Cross-Embodiment Transfer

Inside Fe0

What Cross-Embodiment Data Teaches an Embodied Foundation Model

heterogeneous robots and humans

XPENG Robotics / Multimodal Team Contributors
Introduction

Opening the Cross-Embodiment Box

From Heterogeneous Experience to Robot Execution

Real-Robot Trials Multi-Level Generalization across Objects and Tasks

In embodied AI, it is a widely held belief that cross-embodiment data—a diverse mixture encompassing both heterogeneous robot data and egocentric human videos—enhances robot models. Yet, this consensus remains an opaque black box: we know it works, but we rarely understand exactly what this broad spectrum of data is teaching the robot.
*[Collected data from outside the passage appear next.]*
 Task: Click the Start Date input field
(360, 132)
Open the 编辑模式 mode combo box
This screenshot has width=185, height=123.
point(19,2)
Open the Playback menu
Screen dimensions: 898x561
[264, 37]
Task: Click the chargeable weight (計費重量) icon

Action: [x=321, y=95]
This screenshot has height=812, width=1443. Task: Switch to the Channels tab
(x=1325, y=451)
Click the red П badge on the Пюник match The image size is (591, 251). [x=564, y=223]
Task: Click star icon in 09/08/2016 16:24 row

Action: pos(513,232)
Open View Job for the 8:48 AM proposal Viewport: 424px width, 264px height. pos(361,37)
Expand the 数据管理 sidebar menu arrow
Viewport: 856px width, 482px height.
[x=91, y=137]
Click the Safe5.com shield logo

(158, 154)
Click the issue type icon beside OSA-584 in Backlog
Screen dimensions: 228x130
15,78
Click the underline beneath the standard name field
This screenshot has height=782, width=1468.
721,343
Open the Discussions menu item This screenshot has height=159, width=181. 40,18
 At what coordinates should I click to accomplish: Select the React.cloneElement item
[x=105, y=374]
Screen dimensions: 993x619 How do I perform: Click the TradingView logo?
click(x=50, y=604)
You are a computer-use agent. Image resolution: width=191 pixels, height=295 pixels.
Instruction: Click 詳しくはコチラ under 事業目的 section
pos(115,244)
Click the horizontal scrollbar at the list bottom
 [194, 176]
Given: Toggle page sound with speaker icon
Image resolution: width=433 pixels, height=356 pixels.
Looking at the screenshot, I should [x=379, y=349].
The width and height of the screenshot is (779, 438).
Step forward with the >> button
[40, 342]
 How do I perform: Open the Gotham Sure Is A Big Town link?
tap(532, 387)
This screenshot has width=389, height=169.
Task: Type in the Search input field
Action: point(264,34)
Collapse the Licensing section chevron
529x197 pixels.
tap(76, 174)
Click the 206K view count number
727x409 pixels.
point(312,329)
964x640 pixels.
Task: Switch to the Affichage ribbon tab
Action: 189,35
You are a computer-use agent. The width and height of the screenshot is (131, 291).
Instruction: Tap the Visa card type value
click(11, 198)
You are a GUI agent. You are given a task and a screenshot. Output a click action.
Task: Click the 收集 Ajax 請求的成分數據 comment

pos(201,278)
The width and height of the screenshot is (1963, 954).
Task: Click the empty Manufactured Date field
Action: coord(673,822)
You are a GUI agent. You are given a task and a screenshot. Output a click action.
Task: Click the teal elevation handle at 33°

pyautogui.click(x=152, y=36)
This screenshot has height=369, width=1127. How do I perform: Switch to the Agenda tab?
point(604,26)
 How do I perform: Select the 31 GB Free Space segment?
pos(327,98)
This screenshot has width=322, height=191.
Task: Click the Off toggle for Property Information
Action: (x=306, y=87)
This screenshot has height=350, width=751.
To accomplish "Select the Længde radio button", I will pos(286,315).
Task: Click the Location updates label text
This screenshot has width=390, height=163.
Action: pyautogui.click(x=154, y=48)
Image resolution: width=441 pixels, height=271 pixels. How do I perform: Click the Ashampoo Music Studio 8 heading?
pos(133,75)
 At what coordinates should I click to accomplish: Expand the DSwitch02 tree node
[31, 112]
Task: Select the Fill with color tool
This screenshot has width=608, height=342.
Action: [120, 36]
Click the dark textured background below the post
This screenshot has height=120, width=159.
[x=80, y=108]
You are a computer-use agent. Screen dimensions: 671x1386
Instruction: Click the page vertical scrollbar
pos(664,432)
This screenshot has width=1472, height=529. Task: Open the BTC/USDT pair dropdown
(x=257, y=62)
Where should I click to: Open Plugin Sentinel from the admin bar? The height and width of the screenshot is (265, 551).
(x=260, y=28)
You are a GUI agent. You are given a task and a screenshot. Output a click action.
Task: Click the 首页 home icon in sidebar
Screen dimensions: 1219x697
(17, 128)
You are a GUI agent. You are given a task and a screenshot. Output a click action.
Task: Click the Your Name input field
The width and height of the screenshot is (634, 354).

To demystify this, we introduce Fe0, an embodied foundation model. Rather than scaling data to chase benchmarks, we designed a rigorous controlled experiment. We deliberately constrained our in-domain teleoperation data to the minimum: just 3 hours of trajectories featuring only a single, atomic pick-and-place primitive, where 95% of the data involves moving a single object to a single receptacle from a highly restricted vocabulary. By establishing this extreme baseline, we guarantee that any zero-shot generalization Fe0 exhibits beyond in-domain grasping is unequivocally powered by cross-embodiment learning.

But how do we measure this transfer scientifically? Instead of ad-hoc testing, we constructed a systematic L1–L5 capability framework—spanning from basic visual robustness and semantic grounding, up to complex relational reasoning, compositional planning, and novel action execution. We evaluate the model through both rigorous open-loop trajectory scoring and extensive closed-loop real-world trials on the IRON-R01-1.11 robot to unpack the true anatomy of cross-embodiment data.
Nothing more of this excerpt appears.